Consigne:
Rédigez la suite de l'article ci-dessous sur Sharon et son plan de retrait de Gaza, à partir de sa dernière phrase.

Texte proposé:

Sharon de plus en plus isolé

Sharon de plus en plus isolé

La série d’assassinats suite à l’opération «Jours de repentir » déclenchée il y a plusieurs jours par l’armée israélienne au fond des territoires palestiniens se poursuit. Conforme à son statut de boucher, Sharon a ordonné, contre l’avis de l’armée, la poursuite de l’offensive en cours. Mais en parallèle, le Premier ministre israélien mène une autre bataille. Il s’est engagé lundi à soumettre son plan controversé de retrait de la bande de Gaza au vote de la Knesset le 25 octobre, malgré l’opposition d’une partie de sa propre coalition à ce projet. Ce plan prévoit le démantèlement des 21 colonies juives de la bande de Gaza ainsi que de quatre des 120 implantations de Cisjordanie. D’ailleurs Sharon a proclamé lundi devant le Parlement sa détermination à mettre en oeuvre son plan.
En clôture de cette séance à la Knesset, Sharon a échappé à deux motions de censure déposées par les travaillistes et par des partis arabes israéliens, mais son discours a en revanche été rejeté par les députés. Ce vote, par 53 voix contre 44, n’est pas contraignant, mais inflige un revers symbolique à son plan de désengagement.
Les sondages montrent pourtant qu’une majorité d’Israéliens sont favorables à un retrait de Gaza. Mais les opposants à ce projet – parmi lesquels des membres du Likoud de Sharon – estiment qu’il équivaut à une récompense à ce qu’ils appellent « le terrorisme palestinien ». Cette obstination tirerait son fond selon les observateurs du fait que le retrait israélien de Gaza équivalait à un gel du processus de la paix, comme l’a déclaré la semaine dernière à la presse, Dov Weisglass, un proche collaborateur de Sharon.

(Données recueillies)
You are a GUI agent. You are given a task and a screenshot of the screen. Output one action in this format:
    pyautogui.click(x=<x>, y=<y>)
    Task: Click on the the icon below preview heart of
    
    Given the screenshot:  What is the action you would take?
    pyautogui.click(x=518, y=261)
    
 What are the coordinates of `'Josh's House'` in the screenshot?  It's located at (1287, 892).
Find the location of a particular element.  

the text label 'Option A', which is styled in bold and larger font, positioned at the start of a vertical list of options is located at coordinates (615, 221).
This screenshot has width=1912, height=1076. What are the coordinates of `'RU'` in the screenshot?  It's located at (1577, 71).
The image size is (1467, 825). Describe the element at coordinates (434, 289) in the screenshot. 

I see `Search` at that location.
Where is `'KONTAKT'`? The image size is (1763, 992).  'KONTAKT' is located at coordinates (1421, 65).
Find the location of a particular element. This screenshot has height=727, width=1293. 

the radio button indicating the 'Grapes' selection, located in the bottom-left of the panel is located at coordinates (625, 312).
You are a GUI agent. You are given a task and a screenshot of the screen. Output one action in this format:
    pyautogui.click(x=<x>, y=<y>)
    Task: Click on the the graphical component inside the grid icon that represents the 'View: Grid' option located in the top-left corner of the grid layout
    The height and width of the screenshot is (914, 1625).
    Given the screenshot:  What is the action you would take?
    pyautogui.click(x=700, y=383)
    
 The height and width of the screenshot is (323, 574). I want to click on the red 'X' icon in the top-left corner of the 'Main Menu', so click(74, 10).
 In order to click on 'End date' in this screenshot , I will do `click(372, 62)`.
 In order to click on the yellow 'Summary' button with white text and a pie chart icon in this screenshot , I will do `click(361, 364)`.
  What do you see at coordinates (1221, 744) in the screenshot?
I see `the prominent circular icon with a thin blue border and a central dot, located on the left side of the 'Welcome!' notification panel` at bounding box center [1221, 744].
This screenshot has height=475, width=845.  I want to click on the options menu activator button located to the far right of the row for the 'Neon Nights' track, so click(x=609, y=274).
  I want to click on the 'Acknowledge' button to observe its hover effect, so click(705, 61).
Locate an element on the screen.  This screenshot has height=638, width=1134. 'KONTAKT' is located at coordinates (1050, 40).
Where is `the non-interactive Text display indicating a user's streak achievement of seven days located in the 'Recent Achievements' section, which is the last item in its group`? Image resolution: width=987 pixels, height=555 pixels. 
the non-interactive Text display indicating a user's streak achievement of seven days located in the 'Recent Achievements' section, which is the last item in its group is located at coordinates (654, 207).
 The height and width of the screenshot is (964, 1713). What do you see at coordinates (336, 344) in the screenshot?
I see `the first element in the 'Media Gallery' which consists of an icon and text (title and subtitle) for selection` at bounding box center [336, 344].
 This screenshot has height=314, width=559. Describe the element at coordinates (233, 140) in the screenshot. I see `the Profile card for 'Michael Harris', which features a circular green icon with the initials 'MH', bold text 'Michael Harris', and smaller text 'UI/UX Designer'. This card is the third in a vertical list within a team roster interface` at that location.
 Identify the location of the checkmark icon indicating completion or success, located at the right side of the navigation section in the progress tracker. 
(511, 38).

Corrigé:
Une tentative délibérée du gouvernement de bloquer le processus de paix et d’empêcher la création d’un Etat palestinien en 2005, comme le stipule la « feuille de route » ? En tout cas, Sharon n’arrête pas d’affirmer que son gouvernement était toujours engagé vis-à-vis de la « feuille de route », le fameux plan de paix international pour un règlement du conflit avec les Palestiniens, lancé en juin 2003 mais resté lettre morte.
Des paradoxes que seul Sharon sait en créer ; car ces affirmations ne compatissent guère avec son éternel rejet de la représentation de l’autorité palestinienne démocratiquement élue. Sharon conditionne tout retour à la table de négociations avec les Palestiniens par le départ des dirigeants actuels et à leur tête Yasser Arafat. Toujours est-il que l’opération «Jours de repentir» suscite de plus en plus d’indignation.
L’Union européenne a réclamé lundi l’arrêt immédiat des opérations militaires israéliennes dans la bande de Gaza. Réunis à Luxembourg, les ministres des Affaires étrangères ont reconnu le droit d’Israël à se défendre contre les tirs de roquettes palestiniens, mais ont souligné que « ces mesures (israéliennes) ont coûté la vie à de nombreux civils innocents, dont des enfants, et ont fait beaucoup de blessés ». L’Union européenne « condamne le caractère disproportionné des mesures militaires israéliennes dans la bande de Gaza », déclarent les ministres des AE des 25 dans un communiqué. Le retrait de la bande de Gaza, ont-ils affirmé, ne peut pas remplacer l’objectif de deux Etats vivant côte à côte, prévu aux termes de la «feuille de route» pour la paix au Proche-Orient, élaborée par le Quartet de médiateurs internationaux (UE, ONU, Etats-Unis et Russie). Ils ont ajouté que l’Union européenne ne reconnaîtrait aucune modification des frontières d’avant 1967, à moins d’un accord entre Israéliens et Palestiniens à ce sujet. Sur le terrain, les Palestiniens, hommes, femmes et enfants continuent de tomber chaque jour. Si l’armée israélienne a recommandé l’arrêt de cette offensive, impliquant 2.000 soldats, Sharon a refusé, selon des responsables de la sécurité cités par l’AP.
Les derniers décès ont porté à 111 le nombre de Palestiniens tués depuis le 28 septembre au soir, début dans le nord de la bande de Gaza de l’opération israélienne «Jours de repentir ».